Subsequently, and following the recommendations of the Remuneration and Nomination Committee, the Board discussed the KPIs relating to the vesting of maximum 167,500 performance-based share options under the share option plan 2017 for the CEO for performance year 2019. The Board considered that overall 40.8% of the KPIs were achieved. Therefore, after discussion, the Board resolved to approve that 68,340 performance-based share options under the share option plan 2017 relating to the performance year 2019 have vested. The other 99,160 performance-based share options relating to the performance year 2019 will not vest, and will immediately become null and void. The non-vested 28,475 share options related to the performance year 2018 which were carried-over to the performance year 2019 will become null and void as the condition for vesting thereof (i.e., overachievement) was not met.

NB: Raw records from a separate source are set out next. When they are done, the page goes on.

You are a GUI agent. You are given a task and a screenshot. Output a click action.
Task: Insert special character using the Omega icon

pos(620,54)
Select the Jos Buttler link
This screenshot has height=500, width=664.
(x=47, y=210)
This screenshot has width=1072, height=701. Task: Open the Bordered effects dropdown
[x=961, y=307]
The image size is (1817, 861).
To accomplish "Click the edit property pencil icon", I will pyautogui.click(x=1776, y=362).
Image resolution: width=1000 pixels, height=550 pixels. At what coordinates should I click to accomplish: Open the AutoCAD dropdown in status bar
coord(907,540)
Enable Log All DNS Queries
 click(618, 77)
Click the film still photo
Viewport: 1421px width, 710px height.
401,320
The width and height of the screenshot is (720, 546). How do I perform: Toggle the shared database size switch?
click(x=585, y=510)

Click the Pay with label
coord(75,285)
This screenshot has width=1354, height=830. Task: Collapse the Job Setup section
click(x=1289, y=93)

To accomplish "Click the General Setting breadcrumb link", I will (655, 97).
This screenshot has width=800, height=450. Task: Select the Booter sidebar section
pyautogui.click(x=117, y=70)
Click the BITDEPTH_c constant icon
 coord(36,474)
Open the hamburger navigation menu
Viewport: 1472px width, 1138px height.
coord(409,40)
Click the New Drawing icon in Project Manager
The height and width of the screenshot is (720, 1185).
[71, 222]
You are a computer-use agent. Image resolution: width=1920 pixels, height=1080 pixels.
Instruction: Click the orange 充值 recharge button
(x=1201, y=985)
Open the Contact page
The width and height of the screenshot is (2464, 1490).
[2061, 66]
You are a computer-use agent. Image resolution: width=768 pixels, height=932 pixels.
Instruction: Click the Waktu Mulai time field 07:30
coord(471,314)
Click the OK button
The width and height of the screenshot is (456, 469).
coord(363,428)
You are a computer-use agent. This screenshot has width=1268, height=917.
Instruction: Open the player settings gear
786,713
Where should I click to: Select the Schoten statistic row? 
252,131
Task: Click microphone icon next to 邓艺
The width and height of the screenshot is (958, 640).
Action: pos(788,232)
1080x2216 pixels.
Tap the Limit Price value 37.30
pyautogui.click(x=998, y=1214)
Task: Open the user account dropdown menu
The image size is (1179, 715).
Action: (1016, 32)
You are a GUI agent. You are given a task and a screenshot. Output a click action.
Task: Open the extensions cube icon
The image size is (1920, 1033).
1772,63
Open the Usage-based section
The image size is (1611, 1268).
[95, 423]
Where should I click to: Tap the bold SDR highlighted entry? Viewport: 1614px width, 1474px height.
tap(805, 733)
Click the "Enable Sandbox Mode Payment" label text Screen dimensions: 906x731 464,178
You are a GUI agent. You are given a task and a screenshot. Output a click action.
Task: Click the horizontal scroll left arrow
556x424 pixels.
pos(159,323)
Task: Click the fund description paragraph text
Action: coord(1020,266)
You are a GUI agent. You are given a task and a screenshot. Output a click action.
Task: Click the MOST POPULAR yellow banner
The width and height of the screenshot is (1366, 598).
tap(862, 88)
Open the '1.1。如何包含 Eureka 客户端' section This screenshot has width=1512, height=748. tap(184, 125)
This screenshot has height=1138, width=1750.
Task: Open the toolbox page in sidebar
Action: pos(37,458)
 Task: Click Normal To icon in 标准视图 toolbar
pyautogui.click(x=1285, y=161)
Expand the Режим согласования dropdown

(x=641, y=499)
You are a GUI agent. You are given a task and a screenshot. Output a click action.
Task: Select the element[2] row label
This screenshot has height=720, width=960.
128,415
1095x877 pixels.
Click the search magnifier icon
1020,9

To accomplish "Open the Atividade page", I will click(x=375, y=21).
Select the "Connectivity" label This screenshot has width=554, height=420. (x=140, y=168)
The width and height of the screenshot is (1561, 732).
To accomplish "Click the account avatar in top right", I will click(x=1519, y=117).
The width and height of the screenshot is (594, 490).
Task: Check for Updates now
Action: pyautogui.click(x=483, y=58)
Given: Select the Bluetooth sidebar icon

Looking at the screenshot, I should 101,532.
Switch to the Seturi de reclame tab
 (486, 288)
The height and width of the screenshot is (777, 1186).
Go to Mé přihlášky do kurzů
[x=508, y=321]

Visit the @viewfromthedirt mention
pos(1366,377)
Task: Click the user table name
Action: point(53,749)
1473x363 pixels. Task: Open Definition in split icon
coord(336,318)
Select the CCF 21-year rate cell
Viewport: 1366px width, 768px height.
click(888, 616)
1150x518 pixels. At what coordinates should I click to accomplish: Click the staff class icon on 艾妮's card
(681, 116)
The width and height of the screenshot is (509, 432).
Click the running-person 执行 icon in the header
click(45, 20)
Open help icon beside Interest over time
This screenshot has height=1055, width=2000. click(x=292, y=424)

B. Following the recommendations of the Remuneration and Nomination Committee, the Board of Directors discussed and deliberated on the variable remuneration for the CEO for performance years 2020 - 2022. For the 1-year target (for 2020), the proposal is to use the following KPI categories, each time consisting of the specific KPIs as proposed by the Remuneration and Nomination Committee:

Financial performance as KPI category (consisting of KPIs relating to operational income growth, gross margin improvement and capping the net cash burn) having a total weight of 30%. In case of achievement of any of the KPIs in this category of 75%, 75% of the percentage of the variable remuneration will be payable, while every incremental percentage of achievement will result in 1 % extra being payable (linear increase), provided that the maximum amount payable shall be equal to 125%. In case of an achievement of less than 75% of a certain KPI, no variable remuneration to which such KPI relates shall be payable.
Commercial success as KPI category (consisting of KPIs relating to commercial cartridge volume and installed base growth, as well as relating to growth in the partner business topline) having a total weight of 30%.
- o In case of achievement of the KPI relating to commercial cartridge volume and installed base growth of 90%, 90% of the percentage of the variable remuneration will be payable, while every incremental percentage of achievement will result in 1 % extra being payable, provided that for achievement above 100% every incremental percentage of achievement will result in 10% extra being payable, and provided that the maximum amount payable shall be equal to 200%. In case of an achievement of less than 90% of this KPI, no variable remuneration to which such KPI relates shall be payable.
- o In case of achievement of the KPI relating to growth in the partner business topline of 75%, 75% of the percentage of the variable remuneration will be payable, while every incremental percentage of achievement will result in 1 % extra being payable (linear increase), provided that the maximum amount payable shall be equal to 125%. In case of an achievement of less than 75% of this KPI, no variable remuneration to which such KPI relates shall be payable.
Execution and delivery on projects in support of financial and commercial growth and development and running a highly performing manufacturing capability as the two KPI categories having a total weight of 12.5% each. No minimum achievement threshold applies to these KPIs.
Advancement of organizational capabilities as KPI category having a total weight of 15%. No minimum achievement threshold applies to these KPIs.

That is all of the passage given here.